DATA EXTRACTS:

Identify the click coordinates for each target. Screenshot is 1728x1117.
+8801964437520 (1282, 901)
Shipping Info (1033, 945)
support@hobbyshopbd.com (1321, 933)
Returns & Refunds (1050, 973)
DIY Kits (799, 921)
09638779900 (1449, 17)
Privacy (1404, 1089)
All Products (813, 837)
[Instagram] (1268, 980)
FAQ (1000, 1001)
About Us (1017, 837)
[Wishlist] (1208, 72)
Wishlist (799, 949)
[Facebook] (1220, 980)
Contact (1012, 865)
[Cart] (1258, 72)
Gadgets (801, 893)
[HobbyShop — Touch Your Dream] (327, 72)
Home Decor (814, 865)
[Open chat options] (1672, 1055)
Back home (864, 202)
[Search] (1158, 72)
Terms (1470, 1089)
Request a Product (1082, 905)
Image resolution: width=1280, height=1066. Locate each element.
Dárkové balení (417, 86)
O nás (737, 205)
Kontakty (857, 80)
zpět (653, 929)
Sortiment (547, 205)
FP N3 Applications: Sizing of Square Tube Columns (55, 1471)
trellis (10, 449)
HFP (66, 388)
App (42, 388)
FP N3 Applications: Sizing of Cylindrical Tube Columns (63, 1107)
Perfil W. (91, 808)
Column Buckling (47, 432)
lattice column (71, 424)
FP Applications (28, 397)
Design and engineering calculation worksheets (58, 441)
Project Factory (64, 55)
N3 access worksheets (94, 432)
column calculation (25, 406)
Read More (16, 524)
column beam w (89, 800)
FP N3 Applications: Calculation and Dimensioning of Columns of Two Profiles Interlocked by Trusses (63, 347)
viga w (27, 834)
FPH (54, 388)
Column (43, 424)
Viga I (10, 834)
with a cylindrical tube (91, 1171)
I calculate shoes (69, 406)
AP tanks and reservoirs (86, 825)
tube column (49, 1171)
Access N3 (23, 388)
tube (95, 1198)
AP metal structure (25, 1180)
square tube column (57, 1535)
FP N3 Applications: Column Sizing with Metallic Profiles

WORK TASK:
Quote, word for word, every line from the top of the entries through the line that holds "Contact (1012, 865)".

ANSWER TO THIS EXERCISE:
Identify the click coordinates for each target. Screenshot is 1728x1117.
+8801964437520 (1282, 901)
Shipping Info (1033, 945)
support@hobbyshopbd.com (1321, 933)
Returns & Refunds (1050, 973)
DIY Kits (799, 921)
09638779900 (1449, 17)
Privacy (1404, 1089)
All Products (813, 837)
[Instagram] (1268, 980)
FAQ (1000, 1001)
About Us (1017, 837)
[Wishlist] (1208, 72)
Wishlist (799, 949)
[Facebook] (1220, 980)
Contact (1012, 865)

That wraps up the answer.